- Directed by: James Kirkwood
- Written by: Margaret Turnbull (scenario)
- Based on: Eve's Daughter by Alicia Ramsey
- Produced by: Adolph Zukor Jesse L. Lasky
- Cinematography: Lawrence E. Williams
- Production company: Famous Players–Lasky
- Distributed by: Paramount Pictures
- Release date: March 4, 1918;
- Running time: 5 reels
- Country: United States
- Language: Silent (English intertitles)

= Eve's Daughter =

Eve's Daughter is a 1918 American silent comedy-drama film produced by Famous Players–Lasky and distributed by Paramount Pictures. The film was directed by James Kirkwood and starred popular theatre star Billie Burke.

The film is based on the 1917 Broadway play Eve's Daughter by Alicia Ramsey which starred Grace George.
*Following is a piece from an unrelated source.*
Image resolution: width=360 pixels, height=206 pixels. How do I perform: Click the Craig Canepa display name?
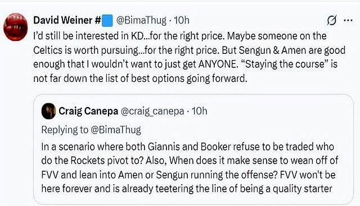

It is now considered to be a lost film.

==Cast==
- Billie Burke as Irene Simpson-Bates
- Thomas Meighan as John Norton
- Lionel Atwill as Courtenay Urquhart
- Riley Hatch as Martin Simpson
- Florence Flinn as Victoria Vanning
- Harriet Ross as Mrs. Simpson-Bates
- Lucille Carney as Edith Simpson-Bates
- Mary Navarro as Kate Simpson-Bates (aka Mary Anderson)
- Harry Lee as Reverend James Sunningdale
- Clarence Doyle
- Jimmie Gormon
- Ivy Shannon

==Reception==
Like many American films of the time, Eve's Daughter was subject to cuts by city and state film censorship boards. For example, the Chicago Board of Censors cut, in Reel 3, two scenes of man rubbing woman's arm (one in drawing room and other in dining room), Reel 4, the intertitle "My pal. Alice Duveen went to Paris with him", man rubbing woman's arm on couch, and, Reel 5, the three intertitles "It need make no difference to us", "You'll look after me like Alice Duveen", and "I thought you understood. I can't marry you."